→ Collected data entries:
═══
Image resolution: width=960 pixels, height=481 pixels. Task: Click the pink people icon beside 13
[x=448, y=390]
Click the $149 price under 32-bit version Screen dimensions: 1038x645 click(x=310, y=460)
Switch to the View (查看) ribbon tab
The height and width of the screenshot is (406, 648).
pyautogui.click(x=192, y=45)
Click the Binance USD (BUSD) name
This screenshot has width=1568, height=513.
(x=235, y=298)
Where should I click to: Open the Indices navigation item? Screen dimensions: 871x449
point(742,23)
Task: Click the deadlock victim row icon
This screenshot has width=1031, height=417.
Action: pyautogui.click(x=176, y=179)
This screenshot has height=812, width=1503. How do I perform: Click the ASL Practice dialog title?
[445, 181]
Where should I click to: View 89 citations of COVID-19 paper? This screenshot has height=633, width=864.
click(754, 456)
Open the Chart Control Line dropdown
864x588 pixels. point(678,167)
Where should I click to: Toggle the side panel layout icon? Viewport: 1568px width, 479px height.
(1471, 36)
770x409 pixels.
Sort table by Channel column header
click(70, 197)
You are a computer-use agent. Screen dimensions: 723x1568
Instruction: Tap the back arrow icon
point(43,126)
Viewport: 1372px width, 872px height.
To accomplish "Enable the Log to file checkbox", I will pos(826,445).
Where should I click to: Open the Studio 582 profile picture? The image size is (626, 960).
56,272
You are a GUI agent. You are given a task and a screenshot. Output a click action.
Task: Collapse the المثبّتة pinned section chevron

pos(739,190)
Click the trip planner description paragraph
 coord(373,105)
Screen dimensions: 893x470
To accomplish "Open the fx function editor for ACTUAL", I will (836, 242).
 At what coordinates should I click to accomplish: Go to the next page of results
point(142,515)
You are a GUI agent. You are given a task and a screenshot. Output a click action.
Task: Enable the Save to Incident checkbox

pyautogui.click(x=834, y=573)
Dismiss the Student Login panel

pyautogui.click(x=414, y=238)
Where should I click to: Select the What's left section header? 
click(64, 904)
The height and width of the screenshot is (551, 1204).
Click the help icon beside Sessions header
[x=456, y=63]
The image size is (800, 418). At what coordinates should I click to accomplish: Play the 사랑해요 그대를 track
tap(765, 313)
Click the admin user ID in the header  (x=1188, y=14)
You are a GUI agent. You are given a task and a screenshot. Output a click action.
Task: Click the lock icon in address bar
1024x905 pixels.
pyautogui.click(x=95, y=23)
═══
→ Try it:
The answer should be an exact copy of the data.

→ Solved exercise:
Image resolution: width=960 pixels, height=481 pixels. Task: Click the pink people icon beside 13
[x=448, y=390]
Click the $149 price under 32-bit version Screen dimensions: 1038x645 click(x=310, y=460)
Switch to the View (查看) ribbon tab
The height and width of the screenshot is (406, 648).
pyautogui.click(x=192, y=45)
Click the Binance USD (BUSD) name
This screenshot has width=1568, height=513.
(x=235, y=298)
Where should I click to: Open the Indices navigation item? Screen dimensions: 871x449
point(742,23)
Task: Click the deadlock victim row icon
This screenshot has width=1031, height=417.
Action: pyautogui.click(x=176, y=179)
This screenshot has height=812, width=1503. How do I perform: Click the ASL Practice dialog title?
[445, 181]
Where should I click to: View 89 citations of COVID-19 paper? This screenshot has height=633, width=864.
click(754, 456)
Open the Chart Control Line dropdown
864x588 pixels. point(678,167)
Where should I click to: Toggle the side panel layout icon? Viewport: 1568px width, 479px height.
(1471, 36)
770x409 pixels.
Sort table by Channel column header
click(70, 197)
You are a computer-use agent. Screen dimensions: 723x1568
Instruction: Tap the back arrow icon
point(43,126)
Viewport: 1372px width, 872px height.
To accomplish "Enable the Log to file checkbox", I will pos(826,445).
Where should I click to: Open the Studio 582 profile picture? The image size is (626, 960).
56,272
You are a GUI agent. You are given a task and a screenshot. Output a click action.
Task: Collapse the المثبّتة pinned section chevron

pos(739,190)
Click the trip planner description paragraph
 coord(373,105)
Screen dimensions: 893x470
To accomplish "Open the fx function editor for ACTUAL", I will (836, 242).
 At what coordinates should I click to accomplish: Go to the next page of results
point(142,515)
You are a GUI agent. You are given a task and a screenshot. Output a click action.
Task: Enable the Save to Incident checkbox

pyautogui.click(x=834, y=573)
Dismiss the Student Login panel

pyautogui.click(x=414, y=238)
Where should I click to: Select the What's left section header? 
click(64, 904)
The height and width of the screenshot is (551, 1204).
Click the help icon beside Sessions header
[x=456, y=63]
The image size is (800, 418). At what coordinates should I click to accomplish: Play the 사랑해요 그대를 track
tap(765, 313)
Click the admin user ID in the header  (x=1188, y=14)
You are a GUI agent. You are given a task and a screenshot. Output a click action.
Task: Click the lock icon in address bar
1024x905 pixels.
pyautogui.click(x=95, y=23)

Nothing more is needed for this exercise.